▶ [SELECTION]:
____________

Friday, October 20, 2006

Honesty in Advertising : an Oxymoron or Best Practices?

WARNING: Especially long post, especially important, pack a lunch if need be.

Honesty is an alien concept to many. Just as good as I need to be is the motto. So this post on honesty (I come out for it), I'm heading with the most honestly weird photoshop montage I've ever done.


Here's the real deal. The best advertising technique is to tell the truth. The best business advantage goes to those who take ethics seriously. The best stories about people show them as they really are, warts and all. We all love a bit of a wart on an otherwise perfect person. Tell it. Make it real.

We've seen enough slimey practices in the seats of power to convince anyone that crime may pay quite well, it won't pay for much in the pen.

If you already know this, skip right to
Shel Horowitz's inspiring and validating Business Ethics Pledge. Savor it, sign it and share it.


Your better revolutions have a generous supply of indisputable truth that gets superglued to your brain quite pleasantly, you feel a lot better about yourself, then you pull others along with the glue, who bring others still. It takes on a life of its own. And it begins to change the world. One good brain to another, an exponential spread, and Shel Horowitz may well take over the world one solemn vow of ethics and honor at a time. Huzzah, Shel.


Ethics certainly isn't only a concern to ad folks, this pledge is greatly needed in government, big business, manufacturing, making cars
, lightbulbs and Twizzlers. Ethical business practices is a universally applicable concept, a universally successful practice and it applies to every job at every level.

I know the ad biz, and how easy it is to use some ill-fitting verbal vavoom to add pizzazz to a lackluster product. Just a bit of overstatement--that's not so bad. But like anything built on horse dung, it isn't going to work.

____________

▶ [TASK INPUT]:
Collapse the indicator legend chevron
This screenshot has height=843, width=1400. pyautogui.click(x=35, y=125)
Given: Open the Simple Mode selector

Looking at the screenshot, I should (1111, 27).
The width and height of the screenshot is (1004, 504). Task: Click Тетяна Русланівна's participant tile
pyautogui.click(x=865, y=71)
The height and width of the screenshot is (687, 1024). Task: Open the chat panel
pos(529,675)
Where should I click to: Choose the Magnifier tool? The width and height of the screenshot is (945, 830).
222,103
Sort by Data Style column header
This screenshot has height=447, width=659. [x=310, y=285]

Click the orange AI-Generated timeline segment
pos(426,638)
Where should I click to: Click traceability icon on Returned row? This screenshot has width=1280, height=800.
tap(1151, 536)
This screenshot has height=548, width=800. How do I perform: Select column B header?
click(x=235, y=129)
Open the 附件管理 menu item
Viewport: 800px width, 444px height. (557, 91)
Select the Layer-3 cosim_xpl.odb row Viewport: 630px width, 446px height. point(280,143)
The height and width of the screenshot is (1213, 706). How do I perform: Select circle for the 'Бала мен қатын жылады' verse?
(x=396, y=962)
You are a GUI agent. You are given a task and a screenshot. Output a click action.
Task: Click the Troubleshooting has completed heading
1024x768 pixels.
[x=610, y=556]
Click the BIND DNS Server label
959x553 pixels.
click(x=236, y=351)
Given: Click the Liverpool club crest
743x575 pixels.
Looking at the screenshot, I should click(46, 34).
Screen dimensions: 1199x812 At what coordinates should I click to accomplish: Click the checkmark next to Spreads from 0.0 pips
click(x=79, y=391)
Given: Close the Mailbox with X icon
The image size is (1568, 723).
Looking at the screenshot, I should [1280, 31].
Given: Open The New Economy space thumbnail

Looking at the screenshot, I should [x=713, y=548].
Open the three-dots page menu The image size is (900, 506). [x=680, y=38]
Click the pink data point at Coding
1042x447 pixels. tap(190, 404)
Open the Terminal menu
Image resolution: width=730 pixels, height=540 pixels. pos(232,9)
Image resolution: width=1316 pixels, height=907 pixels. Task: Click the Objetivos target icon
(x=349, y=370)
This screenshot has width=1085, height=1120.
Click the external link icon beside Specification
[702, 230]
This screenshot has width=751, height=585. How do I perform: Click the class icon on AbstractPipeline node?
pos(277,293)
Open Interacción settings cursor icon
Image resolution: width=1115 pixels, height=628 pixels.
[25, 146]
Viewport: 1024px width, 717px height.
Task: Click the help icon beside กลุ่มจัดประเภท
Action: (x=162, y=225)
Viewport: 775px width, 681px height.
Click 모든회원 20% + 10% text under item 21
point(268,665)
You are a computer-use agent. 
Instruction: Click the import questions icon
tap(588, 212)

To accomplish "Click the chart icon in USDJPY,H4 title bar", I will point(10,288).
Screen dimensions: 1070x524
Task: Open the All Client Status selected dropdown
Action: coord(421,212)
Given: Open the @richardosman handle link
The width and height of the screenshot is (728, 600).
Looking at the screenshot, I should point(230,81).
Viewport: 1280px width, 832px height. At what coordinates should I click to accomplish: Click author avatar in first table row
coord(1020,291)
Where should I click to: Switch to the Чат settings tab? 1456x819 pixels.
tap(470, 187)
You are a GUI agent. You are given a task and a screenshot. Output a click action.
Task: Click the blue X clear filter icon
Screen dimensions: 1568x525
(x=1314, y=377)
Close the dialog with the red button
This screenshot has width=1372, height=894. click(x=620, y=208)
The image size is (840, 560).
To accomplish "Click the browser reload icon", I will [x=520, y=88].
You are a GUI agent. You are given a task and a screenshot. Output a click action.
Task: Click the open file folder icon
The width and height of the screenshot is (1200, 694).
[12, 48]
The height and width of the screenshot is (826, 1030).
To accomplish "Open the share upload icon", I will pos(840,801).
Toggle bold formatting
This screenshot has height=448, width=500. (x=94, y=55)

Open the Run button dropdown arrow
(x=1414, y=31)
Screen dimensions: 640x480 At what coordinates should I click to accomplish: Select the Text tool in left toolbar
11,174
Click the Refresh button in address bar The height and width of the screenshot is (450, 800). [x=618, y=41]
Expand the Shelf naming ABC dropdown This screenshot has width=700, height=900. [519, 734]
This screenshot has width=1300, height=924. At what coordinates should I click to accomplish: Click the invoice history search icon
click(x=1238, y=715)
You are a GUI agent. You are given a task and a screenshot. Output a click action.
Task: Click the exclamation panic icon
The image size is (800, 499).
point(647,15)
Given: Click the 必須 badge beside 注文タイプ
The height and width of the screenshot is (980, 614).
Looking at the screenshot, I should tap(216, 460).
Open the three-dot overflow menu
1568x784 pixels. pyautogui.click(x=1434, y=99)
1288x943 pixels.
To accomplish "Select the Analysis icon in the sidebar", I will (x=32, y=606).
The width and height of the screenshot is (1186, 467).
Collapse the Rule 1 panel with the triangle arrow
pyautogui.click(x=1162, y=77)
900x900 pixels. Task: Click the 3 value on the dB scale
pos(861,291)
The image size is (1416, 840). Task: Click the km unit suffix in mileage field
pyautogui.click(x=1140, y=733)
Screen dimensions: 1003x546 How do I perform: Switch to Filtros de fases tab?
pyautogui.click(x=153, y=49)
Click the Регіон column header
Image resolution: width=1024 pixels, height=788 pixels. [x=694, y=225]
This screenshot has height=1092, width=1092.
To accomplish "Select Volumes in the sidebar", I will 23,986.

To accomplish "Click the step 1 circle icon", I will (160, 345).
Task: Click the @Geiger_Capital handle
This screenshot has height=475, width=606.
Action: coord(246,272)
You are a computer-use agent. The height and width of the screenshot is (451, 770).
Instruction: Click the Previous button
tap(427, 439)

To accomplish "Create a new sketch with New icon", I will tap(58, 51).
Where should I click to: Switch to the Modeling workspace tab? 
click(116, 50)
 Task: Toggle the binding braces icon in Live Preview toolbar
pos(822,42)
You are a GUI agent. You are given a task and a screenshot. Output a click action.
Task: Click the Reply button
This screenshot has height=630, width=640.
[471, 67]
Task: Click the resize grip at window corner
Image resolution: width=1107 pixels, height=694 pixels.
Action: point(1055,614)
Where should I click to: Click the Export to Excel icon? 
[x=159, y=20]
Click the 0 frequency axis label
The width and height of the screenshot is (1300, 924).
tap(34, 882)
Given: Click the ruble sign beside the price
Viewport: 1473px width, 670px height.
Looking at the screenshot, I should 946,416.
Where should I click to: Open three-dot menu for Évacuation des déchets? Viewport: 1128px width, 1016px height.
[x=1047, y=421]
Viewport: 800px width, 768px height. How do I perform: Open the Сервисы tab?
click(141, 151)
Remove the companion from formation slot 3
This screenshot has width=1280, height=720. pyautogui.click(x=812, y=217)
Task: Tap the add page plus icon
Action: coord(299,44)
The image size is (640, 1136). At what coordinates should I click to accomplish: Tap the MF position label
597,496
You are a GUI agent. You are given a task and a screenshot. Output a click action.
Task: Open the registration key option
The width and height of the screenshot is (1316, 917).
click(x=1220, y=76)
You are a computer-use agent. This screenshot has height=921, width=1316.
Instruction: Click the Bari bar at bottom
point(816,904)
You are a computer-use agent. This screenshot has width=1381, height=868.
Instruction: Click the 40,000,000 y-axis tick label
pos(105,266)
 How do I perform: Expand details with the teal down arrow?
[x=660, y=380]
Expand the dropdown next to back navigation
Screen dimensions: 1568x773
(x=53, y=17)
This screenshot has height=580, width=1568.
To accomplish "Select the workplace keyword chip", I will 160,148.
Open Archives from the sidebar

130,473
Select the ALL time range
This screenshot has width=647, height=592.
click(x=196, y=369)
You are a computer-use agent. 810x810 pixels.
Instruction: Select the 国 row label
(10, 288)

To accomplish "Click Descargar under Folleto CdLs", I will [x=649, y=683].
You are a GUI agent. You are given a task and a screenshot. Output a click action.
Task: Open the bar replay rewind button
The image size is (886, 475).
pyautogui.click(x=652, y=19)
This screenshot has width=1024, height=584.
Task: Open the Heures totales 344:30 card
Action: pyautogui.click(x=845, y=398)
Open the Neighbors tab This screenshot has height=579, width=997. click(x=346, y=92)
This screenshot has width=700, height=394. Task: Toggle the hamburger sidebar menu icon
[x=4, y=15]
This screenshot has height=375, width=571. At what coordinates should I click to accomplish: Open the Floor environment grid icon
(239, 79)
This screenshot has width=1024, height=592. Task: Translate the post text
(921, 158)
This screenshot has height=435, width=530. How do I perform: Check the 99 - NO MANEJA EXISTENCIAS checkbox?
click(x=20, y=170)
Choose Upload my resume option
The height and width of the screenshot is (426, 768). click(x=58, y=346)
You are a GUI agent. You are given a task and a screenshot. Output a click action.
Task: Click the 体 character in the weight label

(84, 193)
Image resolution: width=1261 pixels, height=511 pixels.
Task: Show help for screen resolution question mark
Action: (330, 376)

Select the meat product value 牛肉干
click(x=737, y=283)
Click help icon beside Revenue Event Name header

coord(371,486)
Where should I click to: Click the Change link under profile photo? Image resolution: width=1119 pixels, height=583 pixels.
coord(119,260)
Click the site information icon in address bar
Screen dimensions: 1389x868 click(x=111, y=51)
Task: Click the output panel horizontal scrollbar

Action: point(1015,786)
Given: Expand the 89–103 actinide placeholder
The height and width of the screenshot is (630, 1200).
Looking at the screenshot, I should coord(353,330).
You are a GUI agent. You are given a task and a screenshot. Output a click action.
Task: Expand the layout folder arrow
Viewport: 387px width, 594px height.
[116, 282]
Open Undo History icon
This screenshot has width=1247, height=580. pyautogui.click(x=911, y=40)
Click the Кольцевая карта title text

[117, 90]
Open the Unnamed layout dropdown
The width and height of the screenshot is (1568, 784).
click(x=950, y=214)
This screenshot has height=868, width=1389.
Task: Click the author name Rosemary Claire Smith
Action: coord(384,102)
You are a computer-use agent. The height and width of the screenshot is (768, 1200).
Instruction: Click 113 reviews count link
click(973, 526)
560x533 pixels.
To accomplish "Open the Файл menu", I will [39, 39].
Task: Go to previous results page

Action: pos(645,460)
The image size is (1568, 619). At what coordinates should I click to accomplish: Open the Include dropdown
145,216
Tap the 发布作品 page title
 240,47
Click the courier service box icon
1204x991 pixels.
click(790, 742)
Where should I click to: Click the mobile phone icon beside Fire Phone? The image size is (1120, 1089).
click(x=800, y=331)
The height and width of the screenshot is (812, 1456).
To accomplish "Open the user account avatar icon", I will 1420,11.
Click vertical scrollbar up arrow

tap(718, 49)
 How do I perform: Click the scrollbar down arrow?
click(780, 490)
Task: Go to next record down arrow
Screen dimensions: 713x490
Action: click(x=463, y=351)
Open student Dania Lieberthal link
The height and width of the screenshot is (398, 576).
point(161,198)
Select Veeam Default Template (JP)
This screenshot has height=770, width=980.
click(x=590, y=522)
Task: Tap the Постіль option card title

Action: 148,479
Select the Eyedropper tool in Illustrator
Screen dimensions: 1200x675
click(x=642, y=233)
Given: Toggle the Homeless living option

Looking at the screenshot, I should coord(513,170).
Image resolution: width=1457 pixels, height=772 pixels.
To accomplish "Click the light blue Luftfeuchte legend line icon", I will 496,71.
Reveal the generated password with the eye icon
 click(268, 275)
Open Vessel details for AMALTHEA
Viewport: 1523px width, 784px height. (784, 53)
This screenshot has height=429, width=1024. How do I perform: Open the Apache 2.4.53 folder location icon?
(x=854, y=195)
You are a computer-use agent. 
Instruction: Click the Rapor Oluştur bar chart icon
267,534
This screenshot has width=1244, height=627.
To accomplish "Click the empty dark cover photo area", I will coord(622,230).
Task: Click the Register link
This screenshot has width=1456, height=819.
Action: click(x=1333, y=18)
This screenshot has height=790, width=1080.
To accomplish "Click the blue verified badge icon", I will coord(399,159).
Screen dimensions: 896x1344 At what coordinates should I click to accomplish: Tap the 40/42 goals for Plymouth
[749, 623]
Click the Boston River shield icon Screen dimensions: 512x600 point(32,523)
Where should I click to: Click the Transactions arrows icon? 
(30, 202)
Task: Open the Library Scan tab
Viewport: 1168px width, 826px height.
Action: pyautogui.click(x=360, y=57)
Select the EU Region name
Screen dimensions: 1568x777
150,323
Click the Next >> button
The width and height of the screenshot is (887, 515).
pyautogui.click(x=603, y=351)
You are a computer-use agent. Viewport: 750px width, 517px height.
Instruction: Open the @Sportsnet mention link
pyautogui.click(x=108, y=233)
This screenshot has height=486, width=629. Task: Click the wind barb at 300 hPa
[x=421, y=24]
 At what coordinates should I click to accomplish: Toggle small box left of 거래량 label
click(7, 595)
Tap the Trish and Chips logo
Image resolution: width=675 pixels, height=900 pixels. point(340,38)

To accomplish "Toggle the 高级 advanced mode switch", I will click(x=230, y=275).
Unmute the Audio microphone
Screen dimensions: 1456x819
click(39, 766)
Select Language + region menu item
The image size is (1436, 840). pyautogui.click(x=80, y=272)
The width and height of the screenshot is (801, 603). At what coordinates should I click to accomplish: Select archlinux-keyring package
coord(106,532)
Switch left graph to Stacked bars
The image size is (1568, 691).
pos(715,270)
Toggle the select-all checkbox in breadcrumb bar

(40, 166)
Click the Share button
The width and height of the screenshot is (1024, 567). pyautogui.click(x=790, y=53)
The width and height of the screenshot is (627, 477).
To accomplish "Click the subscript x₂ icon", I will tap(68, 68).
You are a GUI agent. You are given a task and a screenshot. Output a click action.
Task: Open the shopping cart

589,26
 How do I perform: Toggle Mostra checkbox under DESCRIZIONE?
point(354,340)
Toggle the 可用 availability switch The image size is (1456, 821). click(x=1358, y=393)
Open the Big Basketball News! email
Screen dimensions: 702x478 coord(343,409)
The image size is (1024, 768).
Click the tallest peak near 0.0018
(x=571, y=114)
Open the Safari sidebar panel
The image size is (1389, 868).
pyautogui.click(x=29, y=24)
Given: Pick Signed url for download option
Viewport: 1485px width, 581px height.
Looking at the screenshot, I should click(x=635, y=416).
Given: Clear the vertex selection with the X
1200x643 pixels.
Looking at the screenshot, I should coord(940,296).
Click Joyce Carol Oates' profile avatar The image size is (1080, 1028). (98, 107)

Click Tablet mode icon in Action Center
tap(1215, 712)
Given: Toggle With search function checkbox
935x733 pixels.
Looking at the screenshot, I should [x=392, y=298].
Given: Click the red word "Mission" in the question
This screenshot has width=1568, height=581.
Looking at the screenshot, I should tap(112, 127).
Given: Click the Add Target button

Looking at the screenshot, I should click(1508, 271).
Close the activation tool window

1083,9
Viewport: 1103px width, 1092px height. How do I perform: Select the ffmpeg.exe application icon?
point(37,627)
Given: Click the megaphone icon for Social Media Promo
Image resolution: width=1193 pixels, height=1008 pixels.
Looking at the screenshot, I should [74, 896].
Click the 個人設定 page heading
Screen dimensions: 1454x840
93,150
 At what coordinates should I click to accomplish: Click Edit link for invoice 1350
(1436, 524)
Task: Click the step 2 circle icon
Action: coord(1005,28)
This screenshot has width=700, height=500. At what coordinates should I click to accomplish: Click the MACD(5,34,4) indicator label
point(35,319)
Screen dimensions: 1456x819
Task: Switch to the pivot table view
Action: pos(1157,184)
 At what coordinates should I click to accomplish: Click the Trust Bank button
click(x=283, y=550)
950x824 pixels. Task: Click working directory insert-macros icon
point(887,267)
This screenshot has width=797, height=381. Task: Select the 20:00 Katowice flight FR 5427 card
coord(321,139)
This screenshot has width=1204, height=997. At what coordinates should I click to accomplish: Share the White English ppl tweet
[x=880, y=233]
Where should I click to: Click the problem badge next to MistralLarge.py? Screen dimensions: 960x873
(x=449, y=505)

____________

▶ [PROMPT A]: In the records, shift every click coordinate in the answers by adding 27 to each number, and write out again the lines from the one containing "This screenshot has width=1204, height=997." through the end of the records, both included, requests and all.
▶ [PROMPT B]: Resume the post on honesty in advertising, picking up right after its last sentence.
The post on honesty in advertising and the records are unrelated to each other.

▶ [TASK RESPONSE A]:
This screenshot has width=1204, height=997. At what coordinates should I click to accomplish: Share the White English ppl tweet
[x=907, y=260]
Where should I click to: Click the problem badge next to MistralLarge.py? Screen dimensions: 960x873
(x=476, y=532)

▶ [TASK RESPONSE B]:
An honest, creative alternative might be to be absolutely up front with how boring your product is. It does a cou
ple things, so that's all right. But it's wrapped in kraft paper with black ink. Antiquated hints for the garden a la Farmer's Almanac, cleaning tips by Miss Cleidofern, it's boringness becomes its beacon. The truth wins. It gains a bit of camp sachet along with it, sales explode. When the truth is the only thing people buy (more than once), it's the only thing you've got to sell.

The least-respected, best-paid form of advertising is direct marketing. That crowd has every semicolon down to a scientific variable that increases or decreases response. If you realized how much went into
the stuff you throw away every day, you might move to Zanzibar without a forwarding address. It's easily the most manipulative subgenre of advertising there is. What they lack in elegance, they make up with hard, cold statistics.

The idea is that if you get them inside the envelope, then they'll read your killer copy and convert. I did a letter package that got enormous results (and an Arrow Award). It beguiled the reader with a million ways of saying money, i.e.,"wampum, greenbacks, filthy lucre, coin of the realm, legal tender," etc. The real money cardholders get? A paltry refund of the total money they'd charge every year. WhooHoo! $12.00 American, once a year--alert the media!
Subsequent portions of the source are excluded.